Friday, June 17, 2011

Hiking and Hard Work



Returning to the wilderness of the Cascades today was magical and reminded me of so much joy I have been fortunate enough to enjoy in my life to this point. I have lived quite the privileged life here in the suburbs of Seattle surrounded by jolly forests and an exceptionally safe environment, and I think I am finally reconciling with my past hatred for this place. I still don't think I can handle a lot of it, and it helps that I am currently amidst family who are such a separate world, but I the exquisite beauty of these mountains are truly something I miss. I went hiking with my relatives on a rocky, but short and somewhat flat trail along the river to a beautiful waterfall bounded by snow and sharp, austere sheets of rock. Along the trail it felt so possible to lose ones footing along the maze of muddy dirt, pointy bedrock, and bent tree segments. Yet at the end of this trail in the chilly early morning, the river crashed downwards immersing me in a fine and refreshing alpine mist. Gentle to the eyes, yet sharp to the ears were the many images of the trail from the immense waterfall to the lopsided trees to the face of my young cousin minutes before she cries. There is such juxtaposition in nature, yet it all makes sense for some reason. There is a balance. Some trees fall because of erosion and the ground cannot hold it by chance, or the trees fall because they could not grip their roots stronger to the ground. Other tress lose their lives by happenstance. Nature allows us for some choice in life, but often we control little, and the parts of life we tend to care about the most like marriage and death inevitably encounter the most frustration.

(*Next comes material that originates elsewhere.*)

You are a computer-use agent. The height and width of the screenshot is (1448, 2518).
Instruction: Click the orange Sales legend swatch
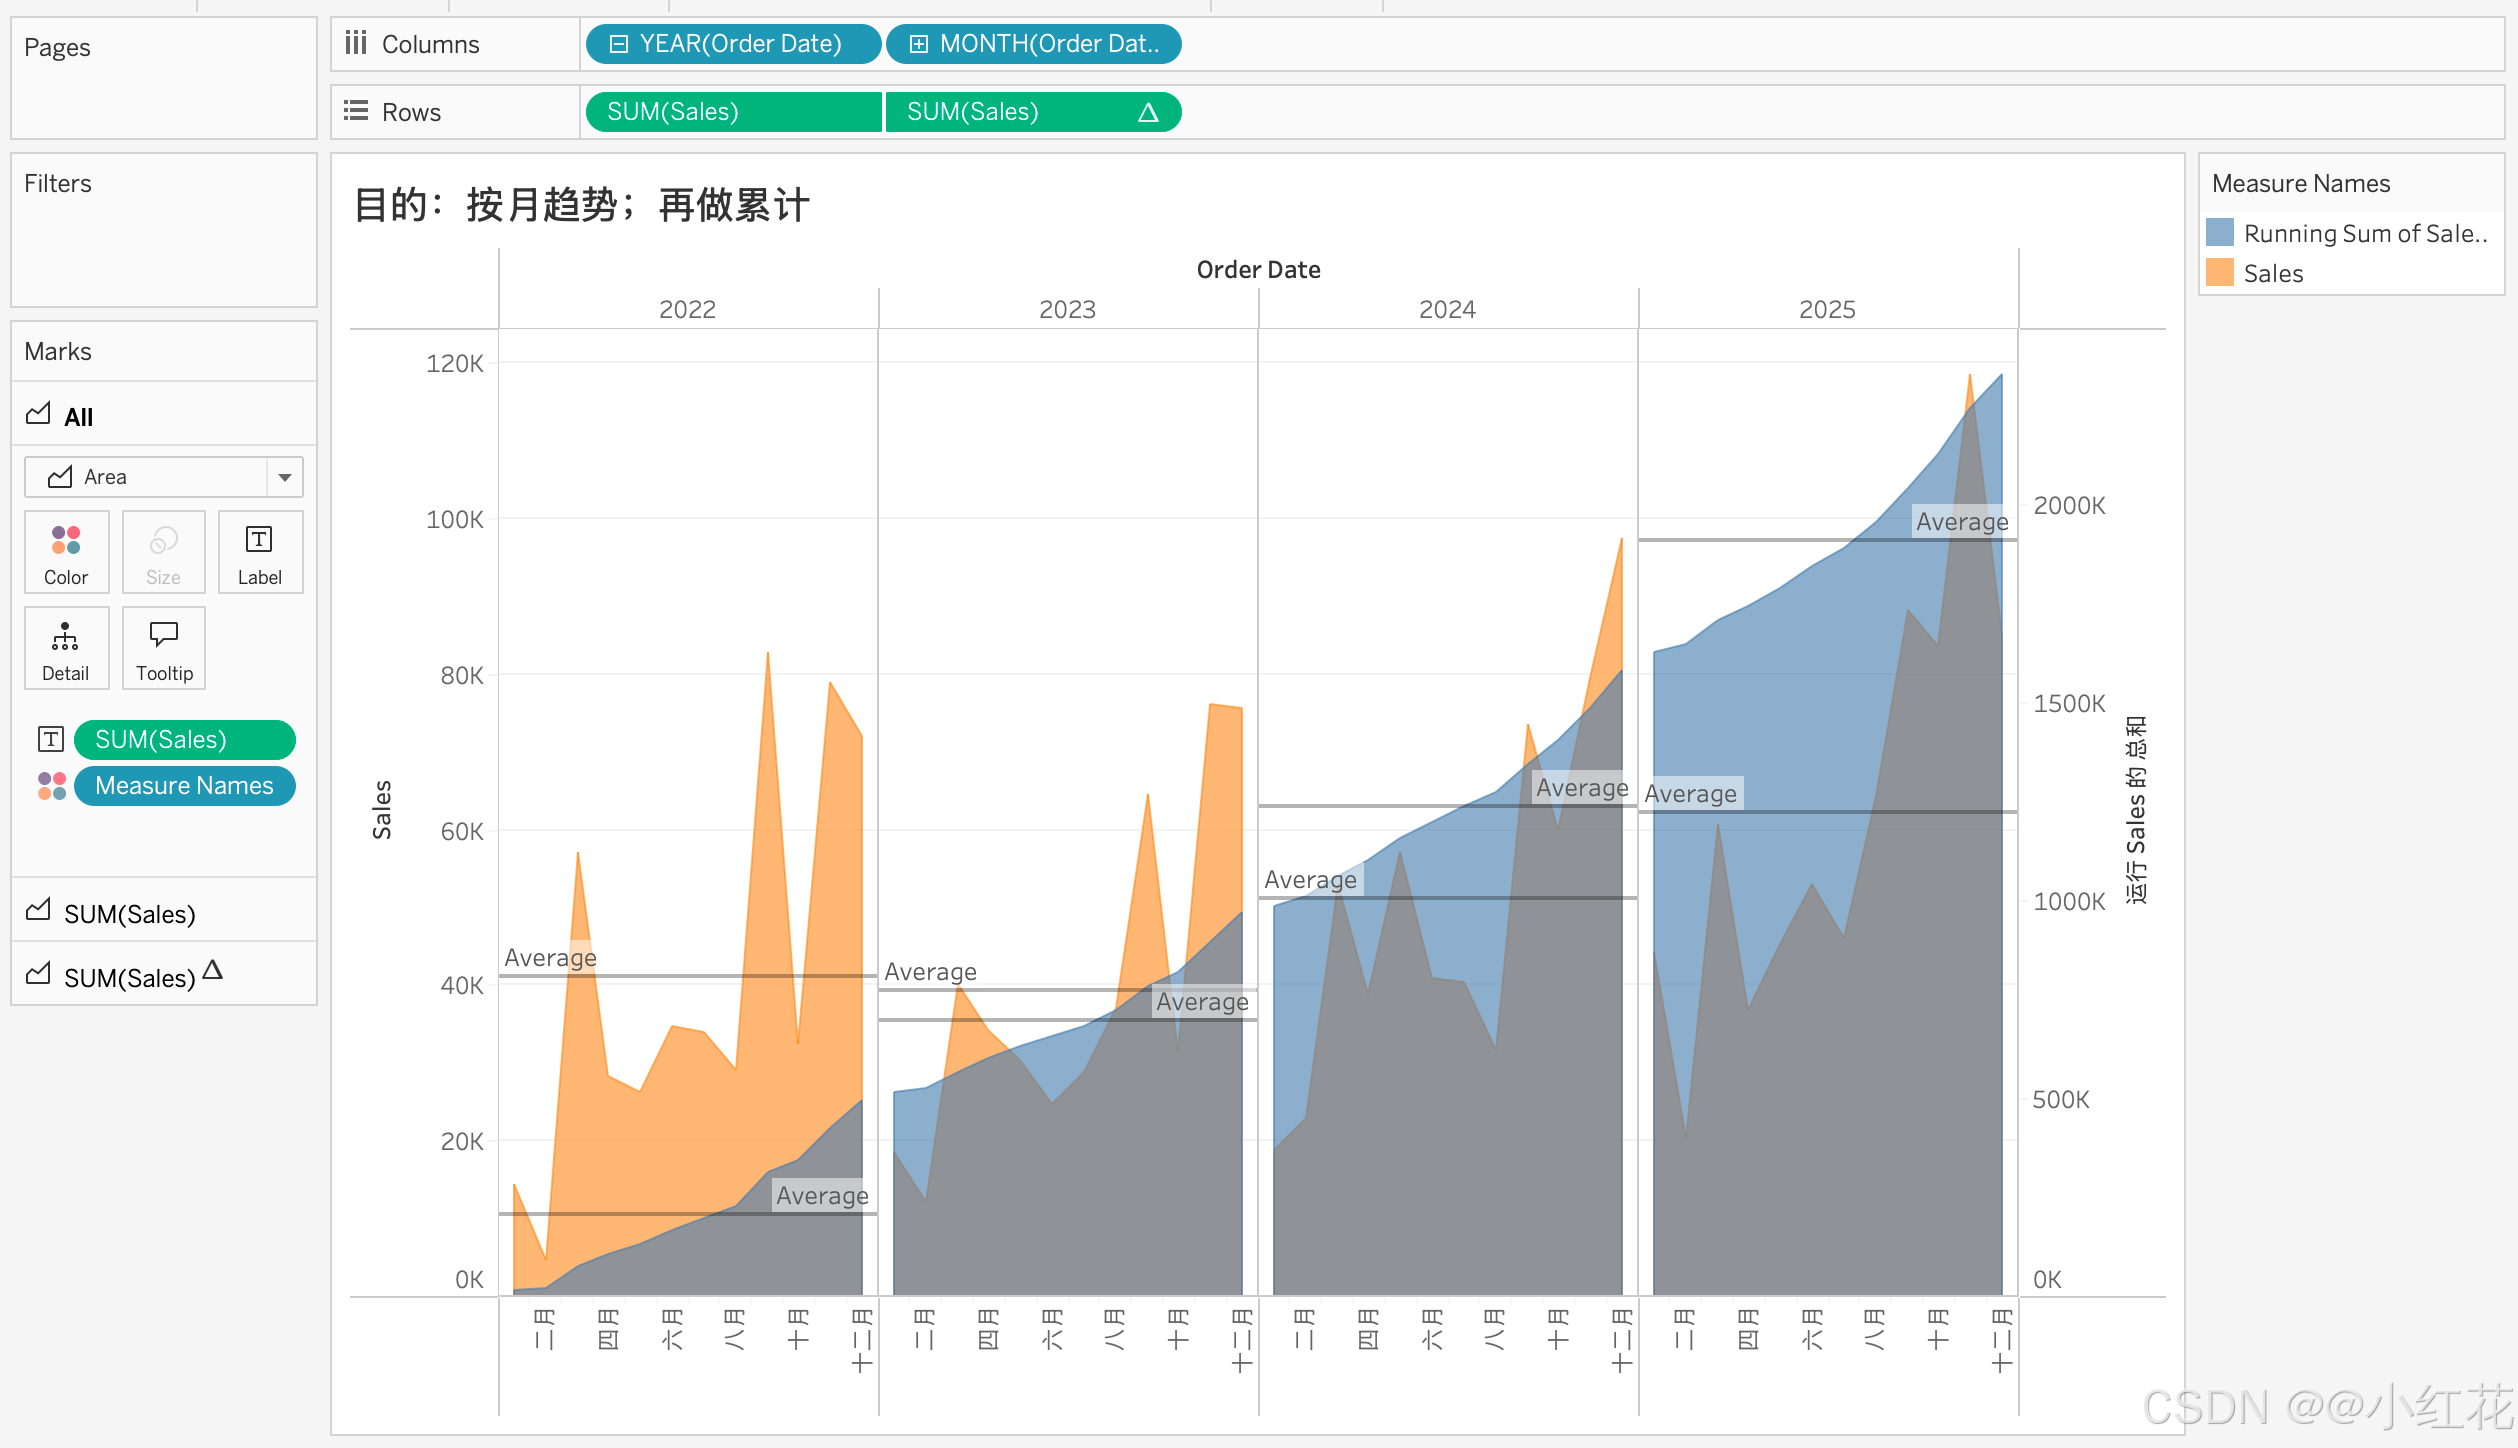click(x=2219, y=273)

Besides the marvel of the hike, I also had a full day of work. I spend a lot of time organizing a slideshow for my sister and practicing my torah portion. I felt like I worked to my wit's end today, and I still feel like I have more to do. Despite all I have to do, I am learning that through practice, devotion, and determination I can achieve what I set out to do. I have almost mastered my torah portion and I completed the slideshow with a few edits to be made. I am learning so much every day of my life, and it helps to just let go of the pressures of class for a time and enjoy the company of my fascinating and wonderful relatives.